I was just at VGC and was also thinking that the MFs are very low for such a masterpiece.  Perhaps, since they already had the whole place built/functioning as a hotel and they only needed to add on a wing?  They really only have a small section that are DVC.


----------



## slum808 (Oct 4, 2011)

*Okay here's the financal numbers first.*

Aulani Direct Expires 2062 retail
2 Bed Ocean View Choice season 490/week or Magic Season 553/week
553 @$102/point = $56,406     553point @ $5.73/point = $3169 mf

Old Key West Expires 2042 resale
List for $55/point Has been sold as low as $40/point
553 @ $45/Point = $24,885   553 @ $4.99/point = $2760 mf

Saratoga Springs Resort Expires 2054 resale
List for $65 has been sold for $50/point
553 @ $55/ Point = $30,415  553 @ 4.51 = $2494


----------



## slum808 (Oct 4, 2011)

*MF Vary by resort*

MF vary by resort for a variety of reasons.
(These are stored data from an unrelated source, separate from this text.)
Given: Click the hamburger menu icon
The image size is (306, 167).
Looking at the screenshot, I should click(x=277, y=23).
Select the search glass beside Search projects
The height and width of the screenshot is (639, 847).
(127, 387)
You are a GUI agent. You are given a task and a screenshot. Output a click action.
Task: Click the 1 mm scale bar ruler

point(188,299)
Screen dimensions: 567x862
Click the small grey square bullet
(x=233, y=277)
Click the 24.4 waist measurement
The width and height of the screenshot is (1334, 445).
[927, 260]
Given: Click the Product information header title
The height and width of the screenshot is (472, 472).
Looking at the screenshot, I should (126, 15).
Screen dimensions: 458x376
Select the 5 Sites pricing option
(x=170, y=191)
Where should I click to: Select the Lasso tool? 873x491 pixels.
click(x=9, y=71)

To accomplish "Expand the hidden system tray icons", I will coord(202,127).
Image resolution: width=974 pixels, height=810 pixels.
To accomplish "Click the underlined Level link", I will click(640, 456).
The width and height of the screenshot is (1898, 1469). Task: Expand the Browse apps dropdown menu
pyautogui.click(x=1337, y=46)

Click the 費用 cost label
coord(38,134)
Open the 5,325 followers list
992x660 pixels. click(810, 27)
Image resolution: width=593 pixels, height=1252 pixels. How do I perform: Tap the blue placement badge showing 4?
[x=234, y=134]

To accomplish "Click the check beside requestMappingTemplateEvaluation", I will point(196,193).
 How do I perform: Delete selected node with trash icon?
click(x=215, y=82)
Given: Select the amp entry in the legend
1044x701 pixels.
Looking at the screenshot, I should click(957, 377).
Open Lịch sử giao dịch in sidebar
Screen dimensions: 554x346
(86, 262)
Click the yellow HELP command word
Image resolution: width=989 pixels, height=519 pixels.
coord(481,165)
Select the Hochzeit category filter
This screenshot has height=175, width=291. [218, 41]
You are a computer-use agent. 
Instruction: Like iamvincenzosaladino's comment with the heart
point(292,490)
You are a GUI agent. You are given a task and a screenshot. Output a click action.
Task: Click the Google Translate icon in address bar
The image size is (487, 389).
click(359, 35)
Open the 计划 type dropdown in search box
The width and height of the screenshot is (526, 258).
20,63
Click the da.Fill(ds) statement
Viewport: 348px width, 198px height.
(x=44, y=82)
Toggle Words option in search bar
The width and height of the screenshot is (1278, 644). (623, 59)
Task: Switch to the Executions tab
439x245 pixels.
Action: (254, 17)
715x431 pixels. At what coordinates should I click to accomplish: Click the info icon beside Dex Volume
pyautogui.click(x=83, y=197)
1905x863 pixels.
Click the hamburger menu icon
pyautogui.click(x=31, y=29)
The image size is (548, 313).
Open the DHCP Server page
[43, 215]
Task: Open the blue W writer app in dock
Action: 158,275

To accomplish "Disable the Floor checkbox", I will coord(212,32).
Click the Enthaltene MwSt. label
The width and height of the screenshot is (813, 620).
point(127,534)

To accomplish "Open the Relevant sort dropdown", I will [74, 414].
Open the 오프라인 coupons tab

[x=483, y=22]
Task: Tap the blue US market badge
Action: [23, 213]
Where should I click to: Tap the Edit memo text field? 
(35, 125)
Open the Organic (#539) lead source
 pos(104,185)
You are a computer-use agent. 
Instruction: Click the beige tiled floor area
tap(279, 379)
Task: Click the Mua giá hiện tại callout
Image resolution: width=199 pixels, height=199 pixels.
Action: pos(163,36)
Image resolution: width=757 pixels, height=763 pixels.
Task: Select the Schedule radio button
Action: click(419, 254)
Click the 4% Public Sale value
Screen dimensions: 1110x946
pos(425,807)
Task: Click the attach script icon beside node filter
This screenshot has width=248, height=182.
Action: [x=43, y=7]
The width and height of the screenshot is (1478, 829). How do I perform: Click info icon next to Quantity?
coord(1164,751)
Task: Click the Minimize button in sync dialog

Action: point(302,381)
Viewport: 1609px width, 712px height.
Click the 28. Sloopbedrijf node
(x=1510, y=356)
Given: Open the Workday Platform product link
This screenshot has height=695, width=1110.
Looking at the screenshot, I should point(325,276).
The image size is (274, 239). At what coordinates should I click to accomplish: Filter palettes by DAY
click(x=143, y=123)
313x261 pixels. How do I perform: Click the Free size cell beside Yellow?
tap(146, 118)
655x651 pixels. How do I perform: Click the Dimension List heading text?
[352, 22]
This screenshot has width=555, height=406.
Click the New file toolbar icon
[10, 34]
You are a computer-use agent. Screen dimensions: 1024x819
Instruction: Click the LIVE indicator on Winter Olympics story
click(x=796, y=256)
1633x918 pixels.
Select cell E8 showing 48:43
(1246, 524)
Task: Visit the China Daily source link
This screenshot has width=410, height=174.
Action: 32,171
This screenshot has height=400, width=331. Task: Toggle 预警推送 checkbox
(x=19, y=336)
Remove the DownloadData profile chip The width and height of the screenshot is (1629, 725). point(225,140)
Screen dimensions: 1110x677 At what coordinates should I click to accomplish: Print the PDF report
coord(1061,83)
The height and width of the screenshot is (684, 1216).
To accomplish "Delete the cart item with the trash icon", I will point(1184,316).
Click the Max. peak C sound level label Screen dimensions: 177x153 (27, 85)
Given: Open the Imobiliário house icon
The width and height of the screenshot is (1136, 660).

BLT and VGC have very high point per room values so the total number of points for the resort is high. This spreads the MF across more points therefore lower mf/point. Its good if your using BLT/VGC points to stay at a low point value resort like OKW, but then again the points cost you way more. BLT direct is now $150 no discount. VGC is sold out but you can go waitlist for $130. Resale cost about $90-$95 for BLT I got my VGC for $85. SSR I'm not as sure about, Its the largest resort, so I guess again you have a high point total to work with. Small resorts like BCV and BWV still have to pay for all the common areas, pools and check in staff. You could say the same thing for VGC, but there isn't really much for ammenities there, small pools, no community hall. There was some concern from DVC owners that the same type of "Mistakes" were made at BLT and VGC since it was built under the same managment, you know the ones that just got fired. Only time will tell.


----------



## slum808 (Oct 4, 2011)

*# of room types*

Greg,
DVC News has all the rooms broken out by Phase or Building. I know you like Ocean View and that makes up about 40% of the resort. 

http://dvcnews.com/forum/showthread.php?6530-Aulani-Rooms-and-Views-Phase-1-amp-2-UPDATED


----------



## heathpack (Oct 4, 2011)

DVC dues are low for new resorts still in sales.  I own at VGC and I don't expect it to stay a low dues resort.  Eventually I expect it to become one of the pricier dues due to greater operating costs in California vs Orlando.  The most expensive resorts will inevitably be in places with greater wear & tear (beach resorts), a higher cost of living (California & Oahu), high on-going costs (Animal Kingdom) and aging resorts (OKW).  Just my opinion, but I expect the high MF resorts to settle out to be: Aulani, VGC, HHI, Vero, AKL and maybe BLT b/c of shoddy construction/cheap furnishing (or so I hear).

H


----------



## marmite (Oct 5, 2011)

I'm going to watch and see how easy it is for me to book Aulani with my points from DVC's Beach Club Villas.  If the 7 month window is good enough to get a reservation off-peak, I would consider picking up a cheap contract at an old resort and try to squeak it past ROFR.  I will need more points with what is needed for an Aulani ocean view booking.

Once you step outside of the home resort booking advantage, they are all equal as far as getting a reservation at Aulani.

Cheers.


----------



## frank808 (Oct 5, 2011)

Seems like the standard views are the hardest to get.  It is also the cheapest.  My experience has been standard and ocean view has been hard to get.  While island and pool view has been readily available.  Acording to the chart standard and pool views should be the hardest to get and might not be available at the 7 month mark like standard view at BLT.  Once the resort builds out, I think ocean view would be easily available at 7 months.


----------



## slum808 (Oct 5, 2011)

I thinl if you booked early when only phase I was open, ocean view was hard to get, but phase II has a lot of ocean view rooms as will phase III. The difficultlty comes in knowing exactly what is declared into DVC inventory. Even though phase II is built, we don't know what rooms cam be booked with DVC points.


----------



## Gracey (Oct 18, 2011)

Just booked at Aulani for this May   Had no problem getting a 2 bedroom, standard view at the 7 month mark and I didn't call until later in the day.


----------



## dvc_john (Oct 18, 2011)

I'm hoping to go in September/October 2012. Already have reservations for Villas at Grand Californian Anaheim,  HGVC Lagoon Tower Waikiki, Marriott Kauai Lagoons, and Hyatt Maui, and hoping to finish up at Aulani booking at 7 months. Having trouble deciding between island view and ocean view, and between studio and 1-br.


----------